PITTSBURGH – NHL Commissioner Gary Bettman offered no clues on Monday during his annual Stanley Cup Final address as to the state of NHL expansion or the current odds that Las Vegas gets a franchise.
The league’s Board of Governors will meet on June 22 to make a decision on expansion. The earliest a team(s) could play would be 2017-18.
Quebec City is also in the running, but the value of the Canadian dollar weighs heavily against it at the moment.
If Vegas were added, it would have a direct impact on Pacific Division clubs such as the Sharks.
Bettman refused to “handicap” the situation but said he expected to know at least a week in advance as to what the committee’s recommendation will be.
Deputy Commissioner Bill Daly said there are “a lot of on-going” issues related to expansion and some involve input from third parties.
“We’ve made good progress ... it hasn’t been quick progress,” Daly said.
Asked about rumors of the NFL going to Vegas and what that impact would mean to hockey, Bettman said he hasn’t even broached the topic of having two pro sports there with NFL Commissioner Roger Goodell or even considered such.
“If the NFL comes to Vegas at some point, so be it,” Bettman said. “We’re judging the application we have before us on the merits of that application ...”
Bettman said the thought of the NFL moving to Vegas, in his opinion, wasn’t, “anywhere close to a done deal.”
Daly added that even if there was movement by the NFL toward Vegas, it would not be seen as a “deterrent” to the NHL expanding there.
More Olympic issues.
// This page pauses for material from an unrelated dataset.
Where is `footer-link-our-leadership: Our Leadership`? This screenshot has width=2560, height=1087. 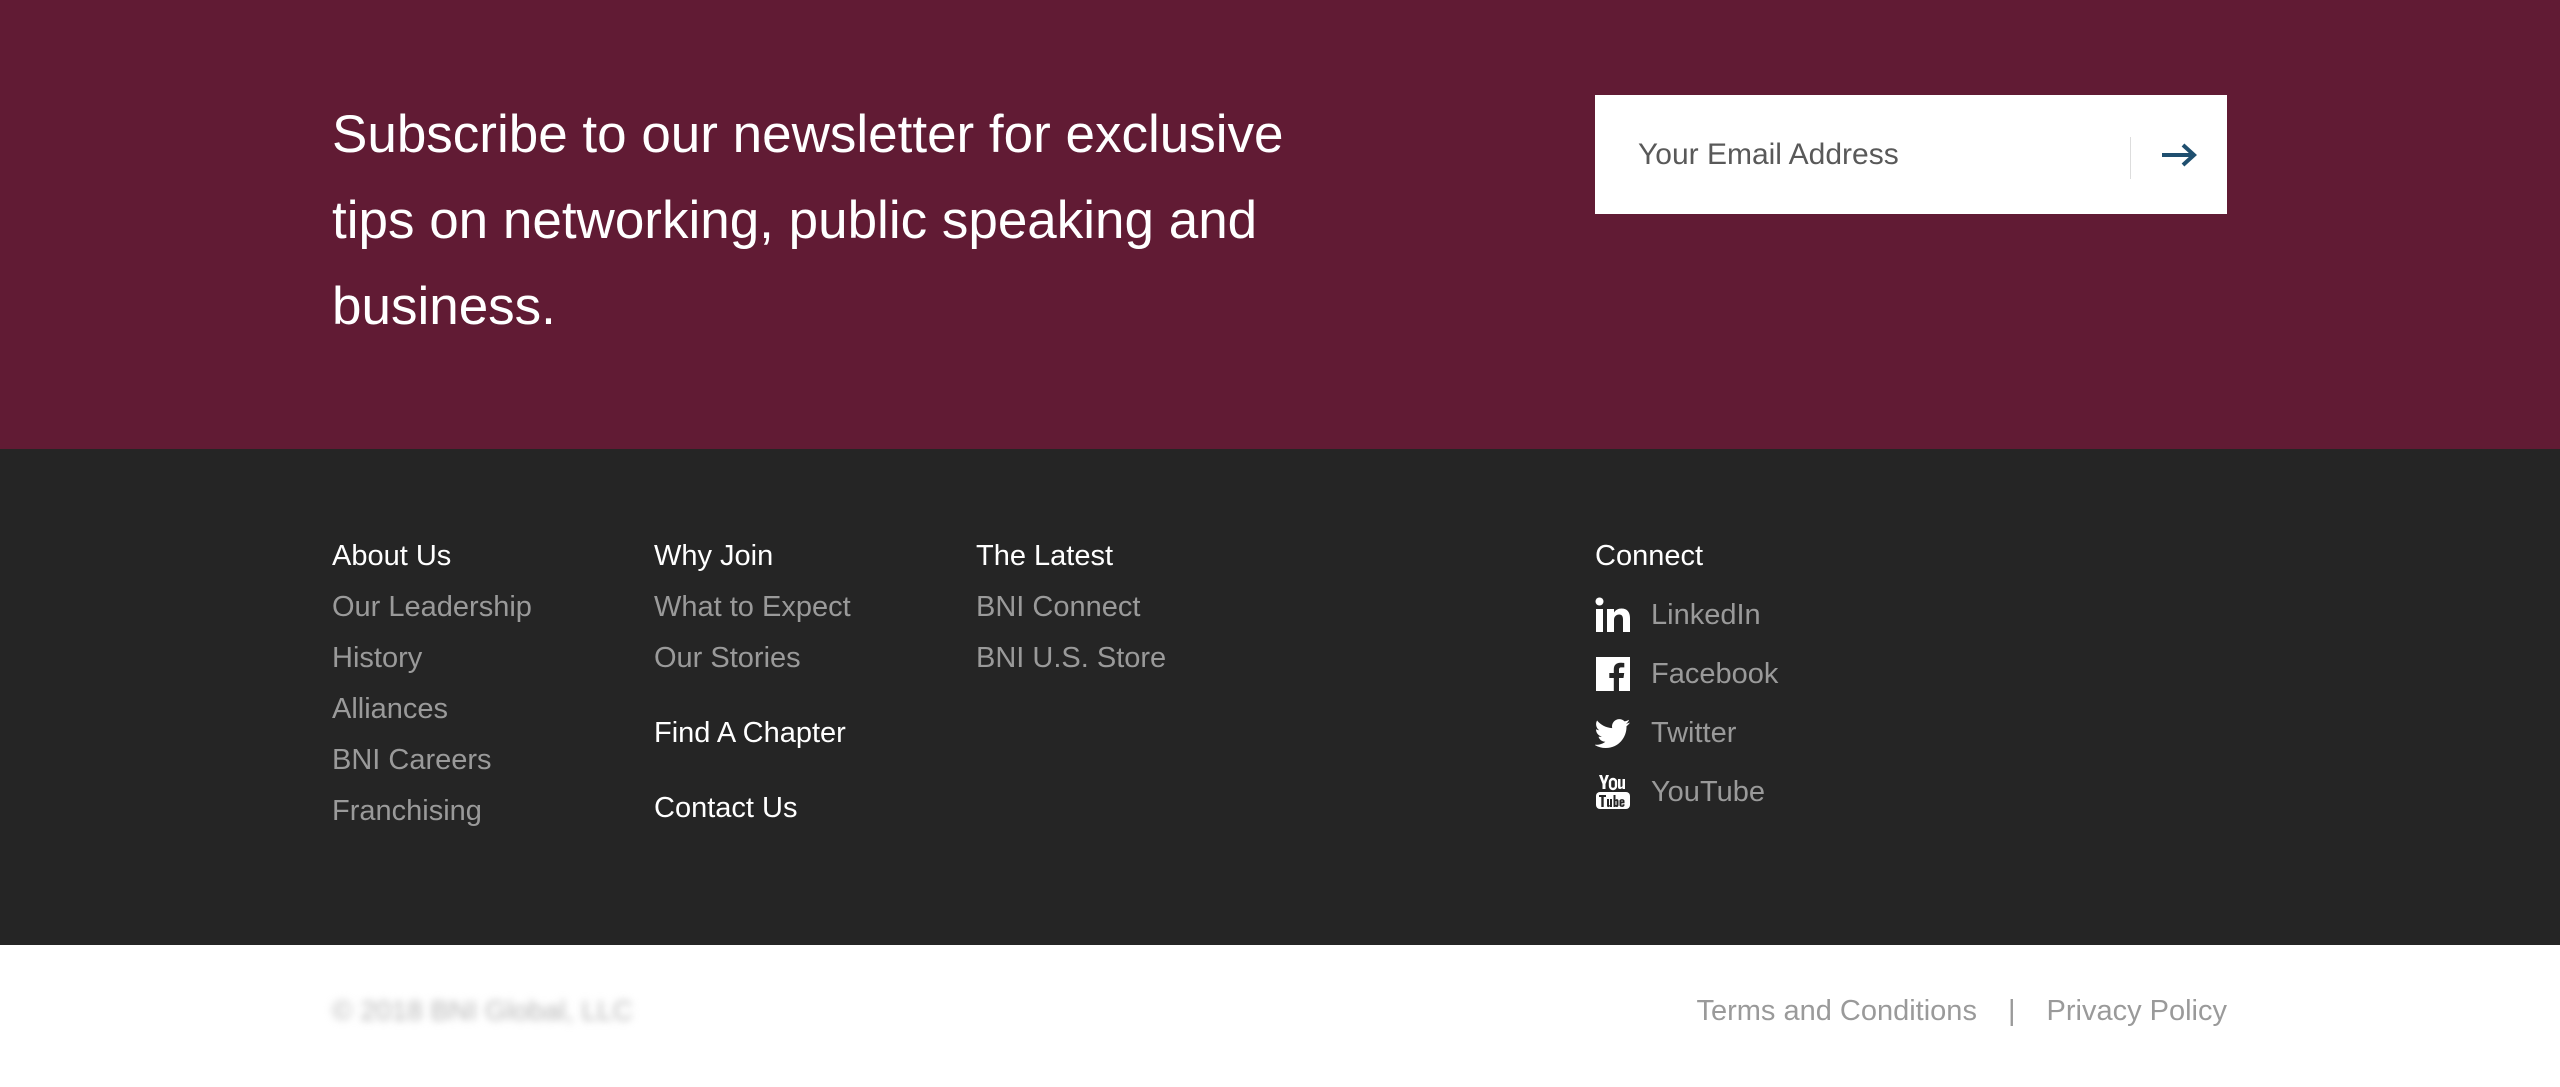
footer-link-our-leadership: Our Leadership is located at coordinates (432, 607).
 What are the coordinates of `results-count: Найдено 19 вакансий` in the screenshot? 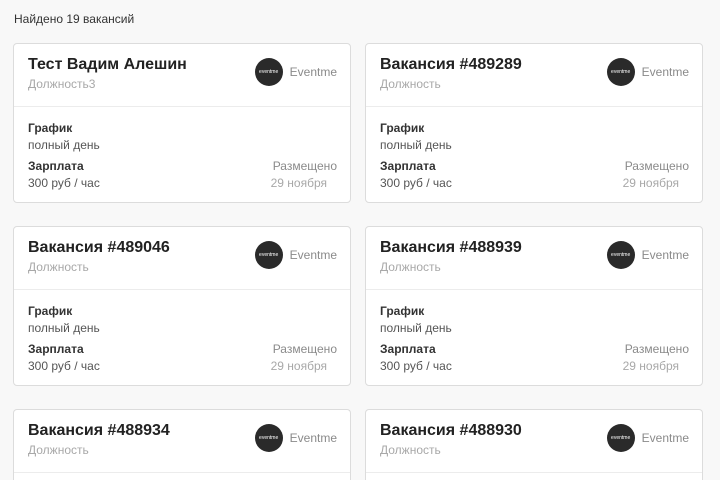 It's located at (74, 19).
IOC President Thomas Bach and IIHF President Rene Fasel have gone on record they want to end paying the out-of-pocket expenses for NHL players to attend the Olympics.
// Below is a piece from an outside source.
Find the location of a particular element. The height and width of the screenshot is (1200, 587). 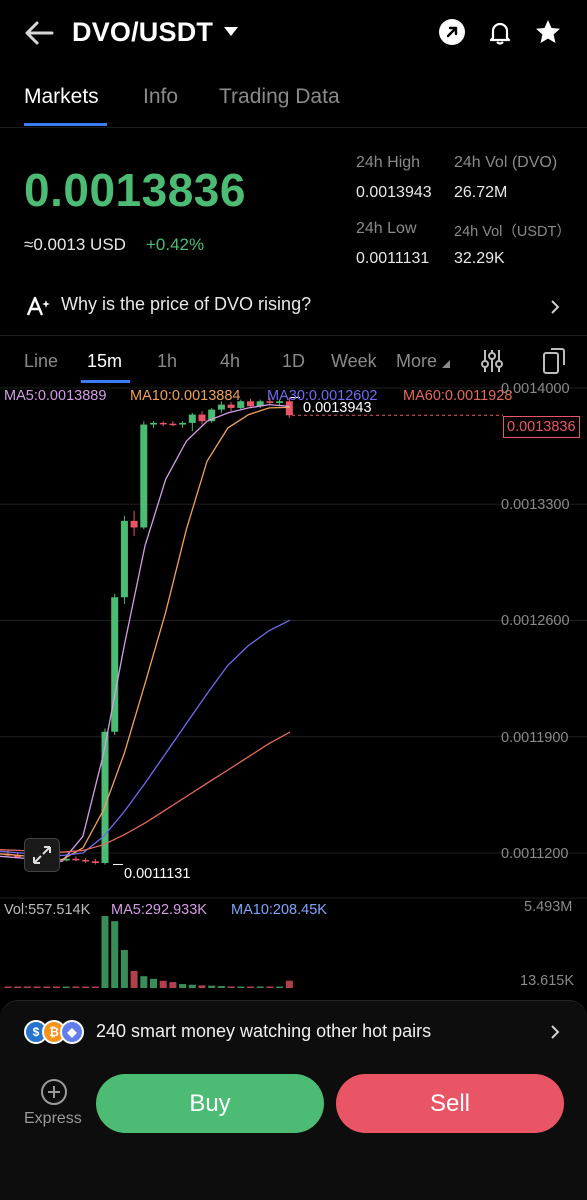

high-label: 24h High is located at coordinates (388, 162).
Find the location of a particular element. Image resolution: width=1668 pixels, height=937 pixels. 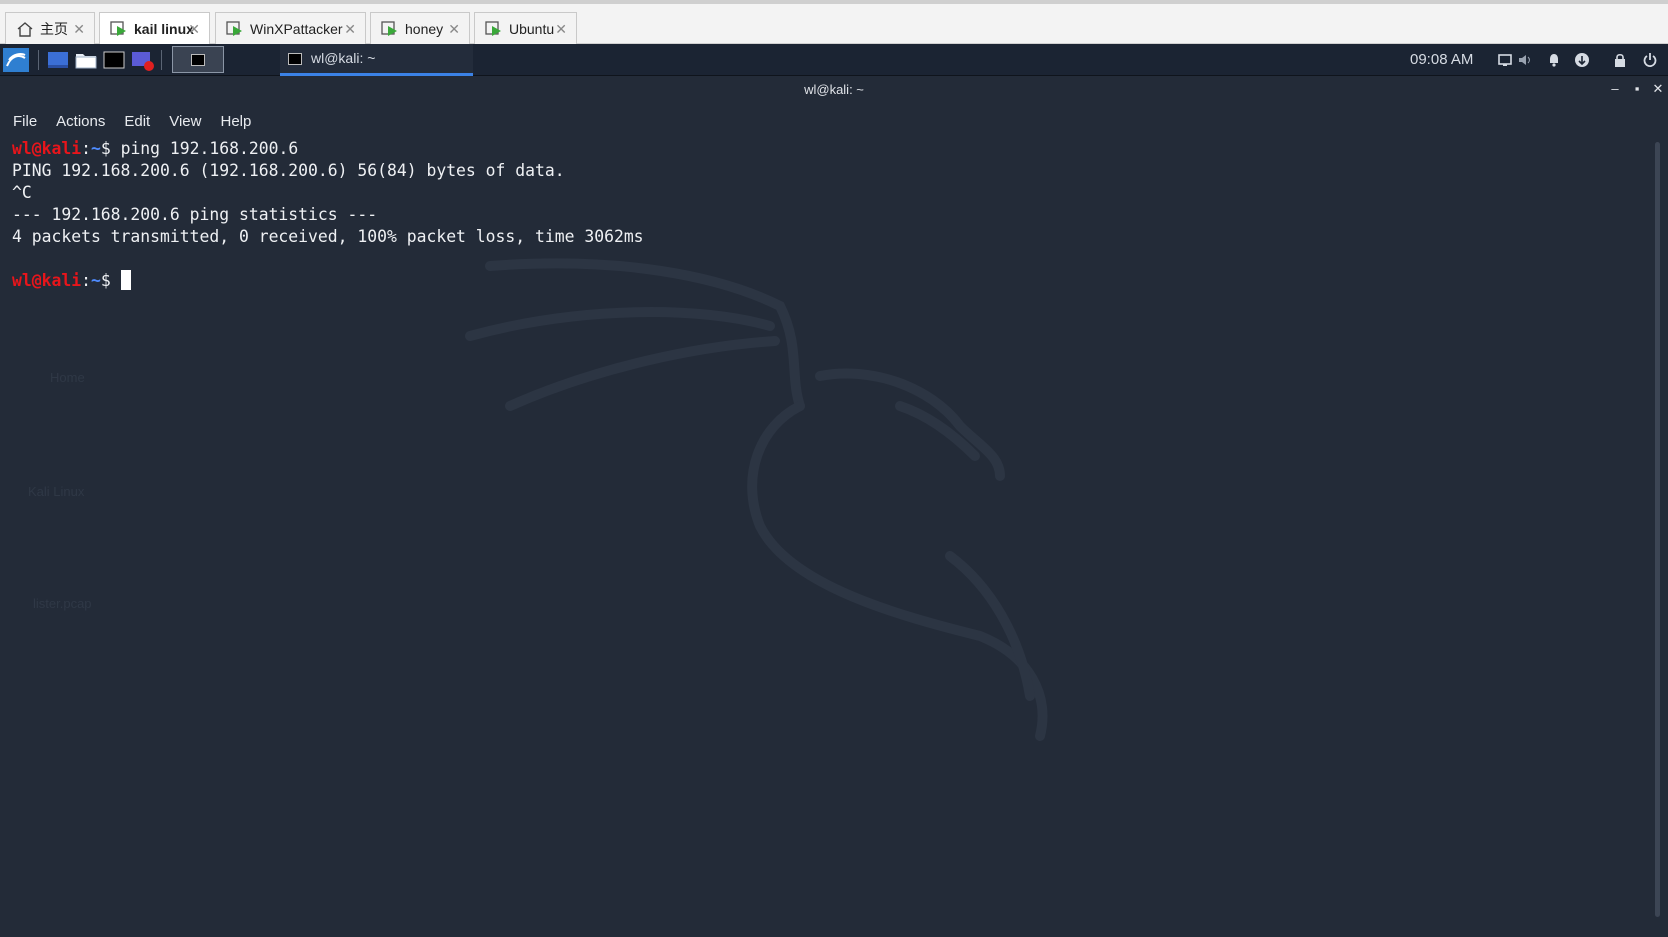

lock-icon is located at coordinates (1620, 60).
That’s a non-starter for the NHL if they want participation of its players. The practice of subsidy has been in effect for the past five Winter Olympics.
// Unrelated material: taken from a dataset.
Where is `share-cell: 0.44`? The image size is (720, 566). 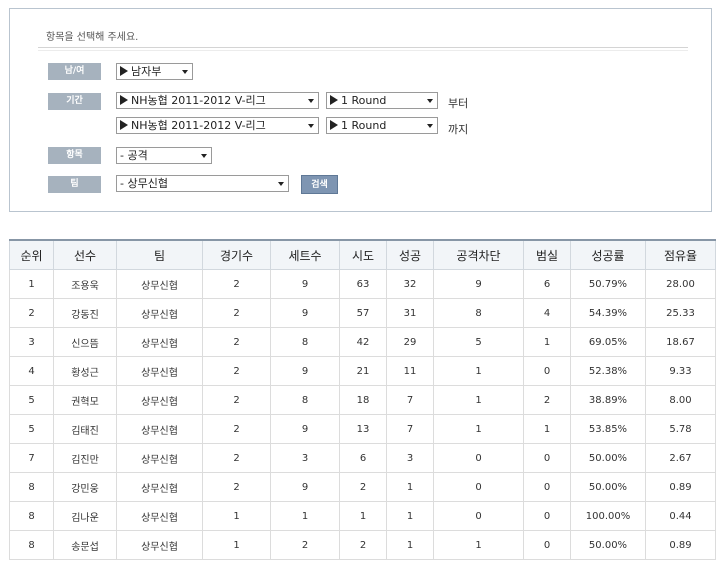 share-cell: 0.44 is located at coordinates (680, 516).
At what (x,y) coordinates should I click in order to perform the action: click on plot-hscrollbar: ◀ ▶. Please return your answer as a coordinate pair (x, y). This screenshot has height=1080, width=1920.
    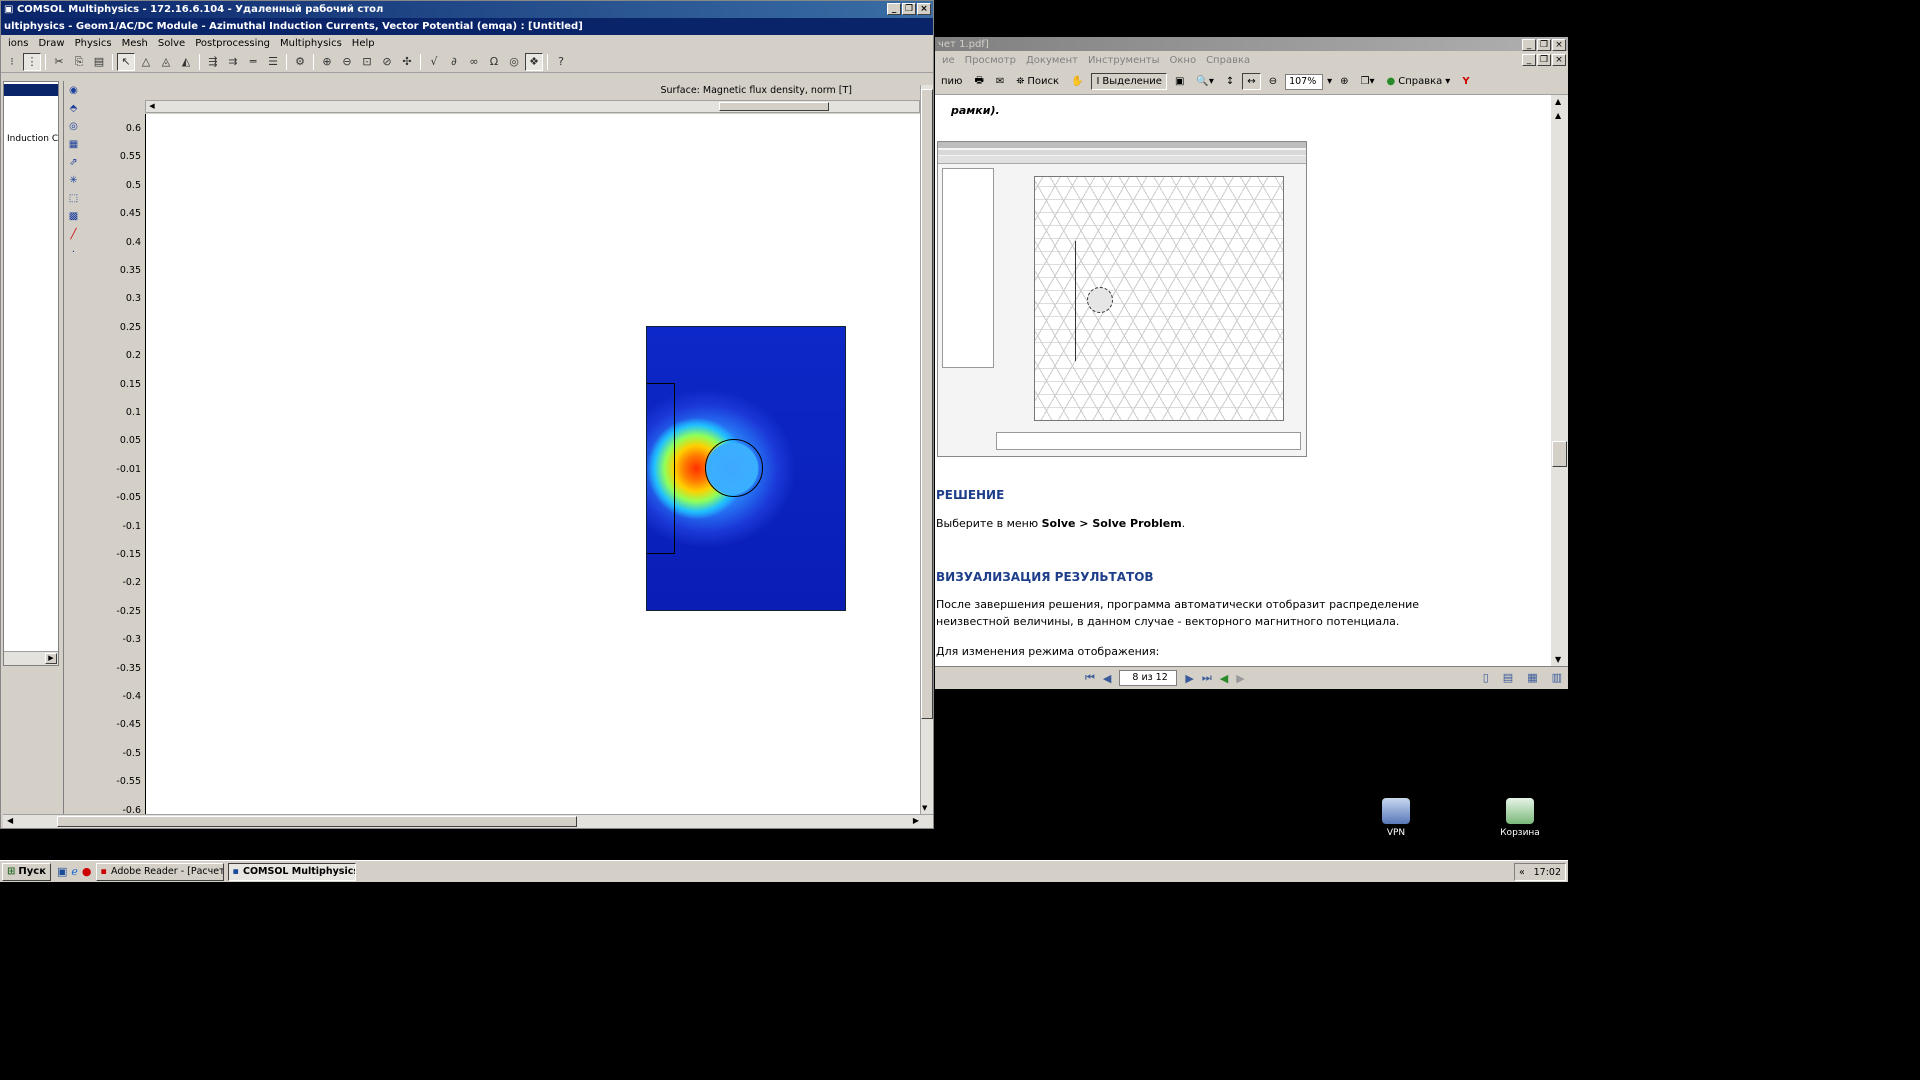
    Looking at the image, I should click on (468, 821).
“If they are unable to resolve the issue, I have no doubt it will have an impact on our decision,” Bettman said, adding the NHL would have to take a hard look at continued Olympic participation since its member clubs aren’t interest in putting up the “many, many millions” it would take to make up the financial gap.
Whenever there is change in the IOC leadership, Bettman said, there are always discussions of whether some sports, such as hockey, should receive subsidies.
Snider not replaced. Bettman said that former Flyers chairman Ed Snider’s spot on the 10-person executive committee and competition committee, has not been filled since his death in April.
Snider was an original member of the league’s competition committee and the only owner on it.
“He was a great owner and is terribly missed,” Bettman said.